Y esto fue lo que ocurrió a continuación. La Beyetzkaya desvió con la mano izquierda el cañón del arma y, con la derecha, agarró a Erast Petrovich por el cuello de la chaqueta. Lo atrajo hacia sí y le propinó un cabezazo en la nariz. El agudo dolor hizo que Fandorin perdiera la visión, y unas profundas tinieblas se apoderaron inmediatamente de la estancia. A resultas del segundo golpe, un rodillazo en salvas sean las partes, el joven se dobló en dos y los dedos se le crisparon convulsivamente, lo que provocó que en la habitación retumbara un disparo, cuyo fogonazo la iluminó fugazmente. Amalia aspiró aire en un espasmo, emitió un sonido que era grito y quejido al mismo tiempo, y ya nadie más golpeó a Erast Petrovich ni le cogió de la muñeca. Se oyó el golpe sordo de un cuerpo que caía contra el suelo. A Fandorin le zumbaban los oídos, por la barbilla le fluían dos pequeños regueros de sangre y le manaban lágrimas de los ojos. El vientre le dolía tan ferozmente que sólo deseaba encogerse y aguardar así, aguantando y gimiendo, a que remitiera aquel dolor insoportable. Pero no tenía tiempo para gemir, porque en la planta baja comenzaron a oírse gritos y ruido de pasos.

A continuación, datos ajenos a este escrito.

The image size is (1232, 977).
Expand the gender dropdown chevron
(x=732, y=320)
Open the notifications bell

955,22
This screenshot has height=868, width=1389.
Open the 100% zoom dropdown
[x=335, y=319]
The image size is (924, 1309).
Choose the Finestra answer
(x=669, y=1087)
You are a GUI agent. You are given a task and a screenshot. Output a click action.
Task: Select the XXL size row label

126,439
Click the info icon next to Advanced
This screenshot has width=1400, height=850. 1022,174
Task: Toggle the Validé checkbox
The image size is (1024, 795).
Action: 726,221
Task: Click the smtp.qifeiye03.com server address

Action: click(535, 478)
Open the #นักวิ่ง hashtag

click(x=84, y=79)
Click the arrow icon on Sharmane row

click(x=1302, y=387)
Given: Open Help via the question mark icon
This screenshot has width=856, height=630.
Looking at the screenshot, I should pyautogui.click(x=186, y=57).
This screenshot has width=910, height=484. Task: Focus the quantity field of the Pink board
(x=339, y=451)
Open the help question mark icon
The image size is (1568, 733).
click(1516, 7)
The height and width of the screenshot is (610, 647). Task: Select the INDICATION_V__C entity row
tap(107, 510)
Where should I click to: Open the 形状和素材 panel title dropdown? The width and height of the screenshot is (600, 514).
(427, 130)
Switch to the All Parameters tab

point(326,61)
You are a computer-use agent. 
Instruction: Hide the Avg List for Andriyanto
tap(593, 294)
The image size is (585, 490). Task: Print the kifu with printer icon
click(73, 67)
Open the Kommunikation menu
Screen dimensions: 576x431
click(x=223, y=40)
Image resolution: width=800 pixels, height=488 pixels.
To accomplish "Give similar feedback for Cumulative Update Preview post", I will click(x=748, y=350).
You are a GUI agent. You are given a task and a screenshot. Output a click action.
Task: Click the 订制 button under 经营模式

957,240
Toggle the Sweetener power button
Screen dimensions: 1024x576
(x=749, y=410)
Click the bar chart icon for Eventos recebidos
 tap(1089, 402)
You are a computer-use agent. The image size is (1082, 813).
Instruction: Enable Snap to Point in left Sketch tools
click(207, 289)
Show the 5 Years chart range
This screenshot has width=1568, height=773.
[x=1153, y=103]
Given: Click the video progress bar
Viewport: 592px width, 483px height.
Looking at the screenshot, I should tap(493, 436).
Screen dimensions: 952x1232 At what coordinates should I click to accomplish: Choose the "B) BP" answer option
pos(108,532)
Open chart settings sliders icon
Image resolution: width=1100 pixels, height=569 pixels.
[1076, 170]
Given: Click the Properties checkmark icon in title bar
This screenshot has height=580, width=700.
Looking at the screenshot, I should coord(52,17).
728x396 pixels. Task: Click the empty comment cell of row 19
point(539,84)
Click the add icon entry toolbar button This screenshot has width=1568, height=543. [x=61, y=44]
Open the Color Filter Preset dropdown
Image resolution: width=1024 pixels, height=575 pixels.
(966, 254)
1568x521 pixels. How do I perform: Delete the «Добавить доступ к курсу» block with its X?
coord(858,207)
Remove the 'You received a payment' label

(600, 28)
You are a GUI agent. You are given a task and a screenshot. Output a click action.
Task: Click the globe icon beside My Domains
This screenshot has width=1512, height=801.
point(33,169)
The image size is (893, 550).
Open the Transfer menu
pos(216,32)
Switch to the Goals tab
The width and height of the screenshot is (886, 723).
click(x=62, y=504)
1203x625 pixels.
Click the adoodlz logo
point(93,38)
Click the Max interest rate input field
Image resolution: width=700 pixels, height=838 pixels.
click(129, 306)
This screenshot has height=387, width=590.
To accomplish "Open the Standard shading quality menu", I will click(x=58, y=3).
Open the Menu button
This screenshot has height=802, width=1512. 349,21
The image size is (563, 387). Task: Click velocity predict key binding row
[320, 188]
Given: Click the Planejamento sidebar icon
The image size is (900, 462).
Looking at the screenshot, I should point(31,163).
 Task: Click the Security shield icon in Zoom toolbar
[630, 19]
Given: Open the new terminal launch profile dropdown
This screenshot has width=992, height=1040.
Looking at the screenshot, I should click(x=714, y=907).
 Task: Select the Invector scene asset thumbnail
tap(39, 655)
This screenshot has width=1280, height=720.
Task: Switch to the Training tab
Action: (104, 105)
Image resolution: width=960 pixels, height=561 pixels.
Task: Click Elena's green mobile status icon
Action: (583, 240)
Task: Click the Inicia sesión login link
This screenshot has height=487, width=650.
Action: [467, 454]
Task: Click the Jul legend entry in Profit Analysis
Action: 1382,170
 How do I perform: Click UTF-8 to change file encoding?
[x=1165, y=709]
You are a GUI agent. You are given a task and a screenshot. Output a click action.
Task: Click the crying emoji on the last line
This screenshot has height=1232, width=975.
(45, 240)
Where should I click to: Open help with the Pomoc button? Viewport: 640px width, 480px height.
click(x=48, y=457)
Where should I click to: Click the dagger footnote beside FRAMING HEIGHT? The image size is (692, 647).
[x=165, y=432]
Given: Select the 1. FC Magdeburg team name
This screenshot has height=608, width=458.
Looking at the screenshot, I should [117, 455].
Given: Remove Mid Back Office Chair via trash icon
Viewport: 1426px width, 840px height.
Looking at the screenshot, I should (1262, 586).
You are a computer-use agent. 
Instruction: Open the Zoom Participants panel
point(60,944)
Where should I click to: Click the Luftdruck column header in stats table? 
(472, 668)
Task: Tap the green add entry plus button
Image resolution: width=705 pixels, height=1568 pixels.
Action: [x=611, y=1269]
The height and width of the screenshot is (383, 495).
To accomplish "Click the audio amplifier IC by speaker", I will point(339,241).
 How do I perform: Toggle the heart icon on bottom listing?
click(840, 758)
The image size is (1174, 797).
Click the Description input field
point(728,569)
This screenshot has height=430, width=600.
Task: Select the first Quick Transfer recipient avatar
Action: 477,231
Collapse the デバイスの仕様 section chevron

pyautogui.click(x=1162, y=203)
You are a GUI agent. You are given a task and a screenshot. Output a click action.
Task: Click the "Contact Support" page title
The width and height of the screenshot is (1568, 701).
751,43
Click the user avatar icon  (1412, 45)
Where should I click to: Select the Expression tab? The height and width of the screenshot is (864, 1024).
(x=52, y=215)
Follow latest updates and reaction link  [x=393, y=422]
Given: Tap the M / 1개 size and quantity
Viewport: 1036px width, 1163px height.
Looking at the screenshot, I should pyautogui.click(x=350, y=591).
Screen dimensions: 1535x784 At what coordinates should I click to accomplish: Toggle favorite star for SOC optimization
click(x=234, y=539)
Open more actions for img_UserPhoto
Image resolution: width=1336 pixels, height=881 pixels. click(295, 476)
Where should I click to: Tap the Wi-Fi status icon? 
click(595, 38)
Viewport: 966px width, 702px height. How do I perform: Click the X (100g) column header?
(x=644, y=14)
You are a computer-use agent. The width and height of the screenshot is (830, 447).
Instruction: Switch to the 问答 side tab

Fandorin cogió el portafolios de la mesa y lo arrojó por la ventana; saltó al alféizar y estuvo a punto de caer al vacío, pues una de sus manos estaba aún ocupada en sostener el revólver. Más tarde no recordó cómo había logrado deslizarse por la cañería, pero sí su temor a no encontrar el portafolios en la oscuridad. Luego le resultó fácil divisarlo sobre la gravilla blanca. Erast Petrovich lo tomó y se puso a correr en línea recta entre los arbustos, mascullando atropelladamente en voz baja: «¡Qué buen mensajero diplomático!… Un asesino de mujeres… ¡Dios mío, no he podido hacer otra cosa!… ¡Ella ha tenido la culpa!… Yo en ningún momento he querido… ¿Y ahora adónde puedo ir?… La policía me buscará… Y también esa gente… ¡Asesino!… A la embajada, imposible… Lo que debo hacer es salir del país cuanto antes… Tampoco… Vigilarán puertos y estaciones de ferrocarril… Son capaces de remover toda la tierra con tal de recuperar su cartera… Si pudiera ocultarme en algún sitio… Dios mío, Ivan Frantzevich, ¿qué puedo hacer, qué puedo hacer?…».

Sin dejar de correr, Fandorin miró un instante hacia atrás y entonces vio algo que le hizo tropezar y casi caer. Allí, entre los arbustos, de pie y completamente inmóvil, se veía una forma humana envuelta en una capa negra. A la luz de la luna pudo distinguir un rostro rígido que le resultó extrañamente familiar. ¡El conde Zurov!

Erast Petrovich lanzó un alarido y por un instante le pareció que perdía la cabeza. Luego, por fin, saltó la valla, hizo un amago de correr hacia la derecha y luego hacia la izquierda (¿por dónde había llegado el coche de alquiler?), y después de convencerse de que daba igual la dirección, se decidió por la derecha.